DATA FOR REVIEW:
= Beginning of Section =
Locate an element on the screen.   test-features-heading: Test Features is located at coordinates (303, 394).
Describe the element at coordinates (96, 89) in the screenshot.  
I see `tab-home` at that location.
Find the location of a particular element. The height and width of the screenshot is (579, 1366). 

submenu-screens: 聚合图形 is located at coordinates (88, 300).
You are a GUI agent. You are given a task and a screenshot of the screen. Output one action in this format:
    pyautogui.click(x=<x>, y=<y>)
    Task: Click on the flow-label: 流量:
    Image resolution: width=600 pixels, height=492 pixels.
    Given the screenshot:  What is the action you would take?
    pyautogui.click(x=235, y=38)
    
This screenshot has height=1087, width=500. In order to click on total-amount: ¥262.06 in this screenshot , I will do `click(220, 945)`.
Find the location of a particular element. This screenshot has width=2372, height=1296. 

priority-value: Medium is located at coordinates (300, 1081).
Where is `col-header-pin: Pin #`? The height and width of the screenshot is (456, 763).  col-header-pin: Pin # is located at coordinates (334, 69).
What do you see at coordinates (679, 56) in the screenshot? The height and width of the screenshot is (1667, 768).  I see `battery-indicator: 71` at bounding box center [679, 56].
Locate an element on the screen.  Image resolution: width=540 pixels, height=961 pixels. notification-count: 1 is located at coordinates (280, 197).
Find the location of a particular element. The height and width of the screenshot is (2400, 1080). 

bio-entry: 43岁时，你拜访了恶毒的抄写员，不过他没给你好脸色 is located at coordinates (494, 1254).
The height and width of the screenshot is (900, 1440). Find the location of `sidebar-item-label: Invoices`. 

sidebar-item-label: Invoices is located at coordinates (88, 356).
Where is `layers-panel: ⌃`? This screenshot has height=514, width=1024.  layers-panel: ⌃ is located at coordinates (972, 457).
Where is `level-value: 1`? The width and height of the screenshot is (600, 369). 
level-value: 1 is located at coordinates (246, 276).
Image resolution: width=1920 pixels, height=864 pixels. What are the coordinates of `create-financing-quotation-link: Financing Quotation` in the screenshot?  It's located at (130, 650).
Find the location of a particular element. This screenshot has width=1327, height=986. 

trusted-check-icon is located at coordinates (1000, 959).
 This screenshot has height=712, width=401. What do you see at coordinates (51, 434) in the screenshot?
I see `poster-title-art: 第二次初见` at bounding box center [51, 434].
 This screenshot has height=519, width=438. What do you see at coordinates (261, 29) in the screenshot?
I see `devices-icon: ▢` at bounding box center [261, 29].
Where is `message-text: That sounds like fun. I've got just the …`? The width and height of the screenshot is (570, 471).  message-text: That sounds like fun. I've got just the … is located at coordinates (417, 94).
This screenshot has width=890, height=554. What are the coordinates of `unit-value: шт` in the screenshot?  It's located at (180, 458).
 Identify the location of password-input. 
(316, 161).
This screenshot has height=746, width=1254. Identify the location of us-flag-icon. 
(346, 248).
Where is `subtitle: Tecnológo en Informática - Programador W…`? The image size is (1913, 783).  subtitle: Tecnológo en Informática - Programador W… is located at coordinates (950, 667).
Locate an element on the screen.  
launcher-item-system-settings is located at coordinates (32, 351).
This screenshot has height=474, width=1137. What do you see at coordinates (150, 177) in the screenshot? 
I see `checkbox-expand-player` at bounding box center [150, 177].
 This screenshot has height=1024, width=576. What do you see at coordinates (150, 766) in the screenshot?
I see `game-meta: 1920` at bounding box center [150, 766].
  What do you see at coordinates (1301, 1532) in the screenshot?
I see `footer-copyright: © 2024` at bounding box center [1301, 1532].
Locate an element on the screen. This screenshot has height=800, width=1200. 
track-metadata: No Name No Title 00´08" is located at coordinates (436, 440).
= End of Section =
Render every line of the material above as a Markdown table with the columns No. and Line. Put the row number under No. and the line under Line, and leave out blank lines.

| No. | Line |
|---|---|
| 1 | Locate an element on the screen.   test-features-heading: Test Features is located at coordinates (303, 394). |
| 2 | Describe the element at coordinates (96, 89) in the screenshot.   |
| 3 | I see `tab-home` at that location. |
| 4 | Find the location of a particular element. The height and width of the screenshot is (579, 1366).  |
| 5 | submenu-screens: 聚合图形 is located at coordinates (88, 300). |
| 6 | You are a GUI agent. You are given a task and a screenshot of the screen. Output one action in this format: |
| 7 |     pyautogui.click(x=<x>, y=<y>) |
| 8 |     Task: Click on the flow-label: 流量: |
| 9 |     Image resolution: width=600 pixels, height=492 pixels. |
| 10 |     Given the screenshot:  What is the action you would take? |
| 11 |     pyautogui.click(x=235, y=38) |
| 12 | This screenshot has height=1087, width=500. In order to click on total-amount: ¥262.06 in this screenshot , I will do `click(220, 945)`. |
| 13 | Find the location of a particular element. This screenshot has width=2372, height=1296.  |
| 14 | priority-value: Medium is located at coordinates (300, 1081). |
| 15 | Where is `col-header-pin: Pin #`? The height and width of the screenshot is (456, 763).  col-header-pin: Pin # is located at coordinates (334, 69). |
| 16 | What do you see at coordinates (679, 56) in the screenshot? The height and width of the screenshot is (1667, 768).  I see `battery-indicator: 71` at bounding box center [679, 56]. |
| 17 | Locate an element on the screen.  Image resolution: width=540 pixels, height=961 pixels. notification-count: 1 is located at coordinates (280, 197). |
| 18 | Find the location of a particular element. The height and width of the screenshot is (2400, 1080).  |
| 19 | bio-entry: 43岁时，你拜访了恶毒的抄写员，不过他没给你好脸色 is located at coordinates (494, 1254). |
| 20 | The height and width of the screenshot is (900, 1440). Find the location of `sidebar-item-label: Invoices`.  |
| 21 | sidebar-item-label: Invoices is located at coordinates (88, 356). |
| 22 | Where is `layers-panel: ⌃`? This screenshot has height=514, width=1024.  layers-panel: ⌃ is located at coordinates (972, 457). |
| 23 | Where is `level-value: 1`? The width and height of the screenshot is (600, 369).  |
| 24 | level-value: 1 is located at coordinates (246, 276). |
| 25 | Image resolution: width=1920 pixels, height=864 pixels. What are the coordinates of `create-financing-quotation-link: Financing Quotation` in the screenshot?  It's located at (130, 650). |
| 26 | Find the location of a particular element. This screenshot has width=1327, height=986.  |
| 27 | trusted-check-icon is located at coordinates (1000, 959). |
| 28 |  This screenshot has height=712, width=401. What do you see at coordinates (51, 434) in the screenshot? |
| 29 | I see `poster-title-art: 第二次初见` at bounding box center [51, 434]. |
| 30 |  This screenshot has height=519, width=438. What do you see at coordinates (261, 29) in the screenshot? |
| 31 | I see `devices-icon: ▢` at bounding box center [261, 29]. |
| 32 | Where is `message-text: That sounds like fun. I've got just the …`? The width and height of the screenshot is (570, 471).  message-text: That sounds like fun. I've got just the … is located at coordinates (417, 94). |
| 33 | This screenshot has width=890, height=554. What are the coordinates of `unit-value: шт` in the screenshot?  It's located at (180, 458). |
| 34 |  Identify the location of password-input.  |
| 35 | (316, 161). |
| 36 | This screenshot has height=746, width=1254. Identify the location of us-flag-icon.  |
| 37 | (346, 248). |
| 38 | Where is `subtitle: Tecnológo en Informática - Programador W…`? The image size is (1913, 783).  subtitle: Tecnológo en Informática - Programador W… is located at coordinates (950, 667). |
| 39 | Locate an element on the screen.   |
| 40 | launcher-item-system-settings is located at coordinates (32, 351). |
| 41 | This screenshot has height=474, width=1137. What do you see at coordinates (150, 177) in the screenshot?  |
| 42 | I see `checkbox-expand-player` at bounding box center [150, 177]. |
| 43 |  This screenshot has height=1024, width=576. What do you see at coordinates (150, 766) in the screenshot? |
| 44 | I see `game-meta: 1920` at bounding box center [150, 766]. |
| 45 |   What do you see at coordinates (1301, 1532) in the screenshot? |
| 46 | I see `footer-copyright: © 2024` at bounding box center [1301, 1532]. |
| 47 | Locate an element on the screen. This screenshot has height=800, width=1200.  |
| 48 | track-metadata: No Name No Title 00´08" is located at coordinates (436, 440). |